The death in January of Jaahnavi Kandula, a student from India living in Seattle, attracted international attention when she was struck and killed by a police officer responding to a call.
However, Kandula is not the only international student to lose her life in the United States this year. While her case received massive press attention because of the mistake of a police officer, others have died due to accidents, murders, or suicides.
They are a relative handful of the hundreds of thousands of international students who come to the U.S. every year, drawn by the hopes that a good education will lead to a brighter future. It’s unclear how many international students die in the U.S. each year, but it is certainly more than we hear about in mainstream media. We don’t know how many go unreported.
None of them thought about death when they came, but some of them may never be back home alive.
Several international students died due to external causes last year
Nandapu Devansh, from India, was shot dead by a robber in Chicago on Jan. 24, 2022. Devansh died only ten days after he came to the U.S.
Read more on Tribune India
Zhifan Dong, from China, was killed by her boyfriend, another international student, with a lethal dose of heroin. It happened in Salt Lake City, Utah on Feb. 11, 2022. The killer had informed a University of Utah employee saying that he and Dong intended to use drugs for a painless passing. The university later admitted its shortcomings in the response.
Read more on The Sacramento Bee
Varun Manish Chheda, from India, was killed by his roommate, a Korean student, in Indiana on Oct.5, 2022. The reason reamined unknown but the killer claimed that Chheda blackmailed him.
Read more on NDTV
Saiesh Veera, from India, was shot dead by a robber in a gas station in Columbus, Ohio on April 20,2023.
Read more on The Indian express
Camila Behrensen from Buenos Aires, Argentina, and Pablo Guzman-Palma from Santiago, Chile, was killed by a man who set their apartment on fire. It happened in Kansas City on Oct. 22, 2022.
Read more on Associated Press.
Al Walid Al Gharbi, from Saudi Arabia, was stabbed dead by a woman who was a drug addict. It happened in Philadelphia on Jan. 30, 2023.
Read more on Gulf Today
International students took their own lives under big pressures
Two months ago, a Bangladeshi Ph.D. student committed suicide by jumping into the Wabash River in Indiana.
“My friends and I talk about wanting to die every day,” Xinyi Wan, an international student from China, joked. Wan is a computer science student at Northeastern University who has been looking for jobs for months.
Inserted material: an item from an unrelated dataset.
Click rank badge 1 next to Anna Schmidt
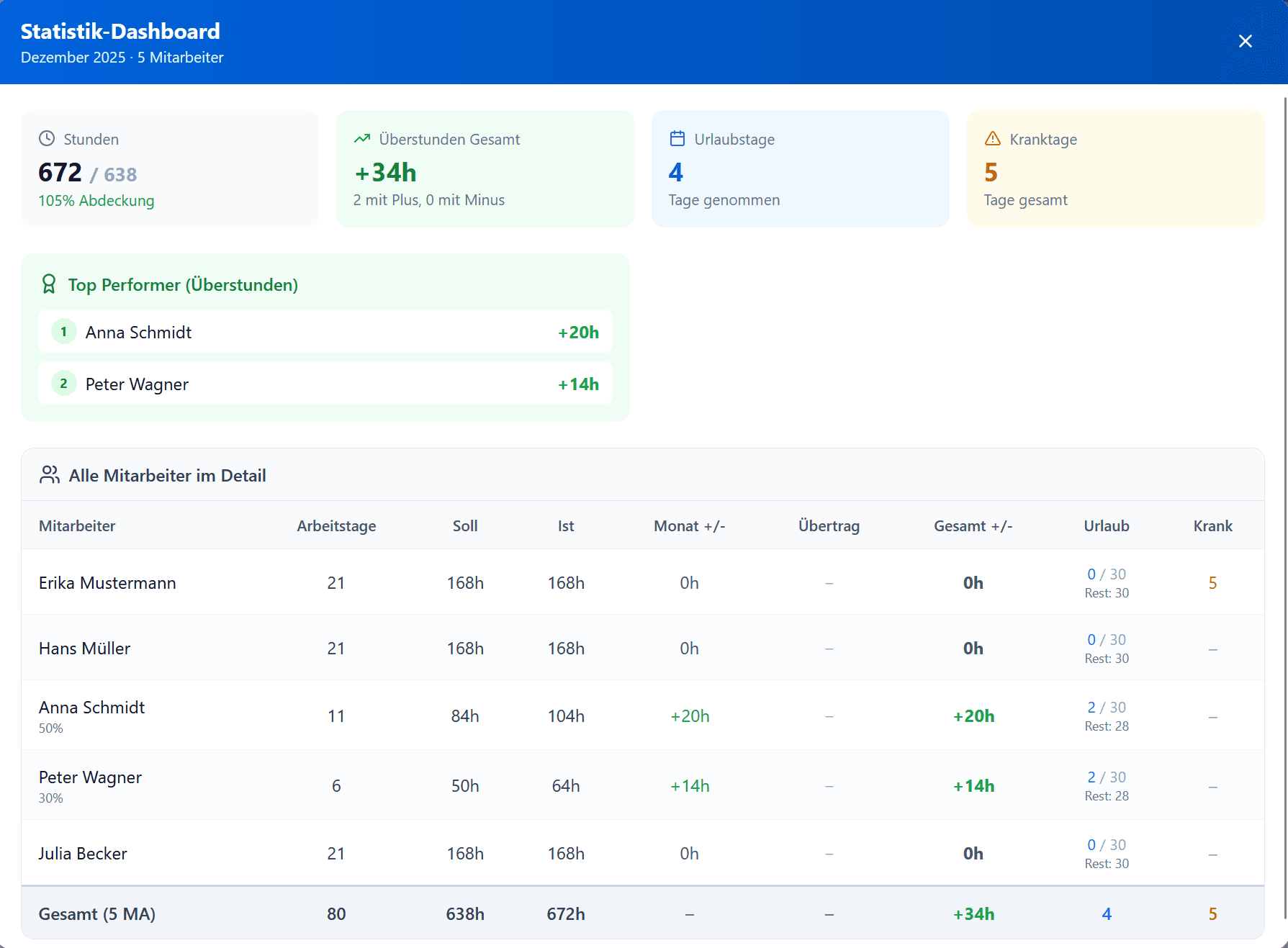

It may be a teasing way to release their pressure, but reflects a common mental health condition among many international students.
Their mental health is impacted by various sources, including academic pressure, social anxiety, and loneliness
Financial pressure.
Although many international students are from middle-class families, the high exchange rate of the U.S. dollar still puts a lot of pressure on them.
“My parents always tell me that we are not wealthy. That pushes me to study hard, but sometimes I cannot meet their or my own expectation. Then I feel I am wasting money in the U.S.,” Sophia Du, an international student from China, said. Du is a sociology sophomore at Columbia University, who has been diagnosed with moderate depression.
Academic pressure. Studying in a second language is hard.
“Even though I have been living in the U.S. for six years, I still have hard times in classes,” Du said.
“I feel very frustrated when people start cracking American jokes that I cannot understand but I have to pretend to laugh in order to fit in,” Wan said.
Pressure from visa status.
“We dare not relax or take a break because we constantly fear losing our immigration status due to job loss or layoffs,” Wan said.
Dr. Jacqueline Blanco, a former psychologist at the University of Denver, Colorado, said, “[Colorado] has a very heavily white population on campus. but a lot of the international students were on my therapy caseload.”
According to a study in the International Journal of Environmental Research and Public Health, International students are at greater risk of facing mental health challenges than local tertiary students considering they live away from home and navigate the new culture.
The report also mentions that international students are less likely to seek help because of language and cultural barriers. “Language barrier is absolutely a big obstacle in medical and mental health treatment, ” said Blanco, “many times, I work with immigrants from all over the world and have used a translator. This is something frustrating, but when you have no other option, that is one way to address that obstacle.”
Some universities like Harvard, MIT, and the University of Denver have started special mental health services and support programs specific to international students. For example, the University of Denver offers mental health resources in various languages, including Arabic, Farsi, Mandarin, etc.
However, many universities that don’t have a large international student population still haven’t.
For those who are facing mental health challenges but cannot find enough support from universities, there are other ways.
“if you can’t find one on campus, try applications like Meetup, where you can find a support group or even create one, ” Blanco said, “the support system is important. Staying connected to your former support network, like reaching back to your friends at home, staying in contact with your family, [or] preparing food that you are used to have at home.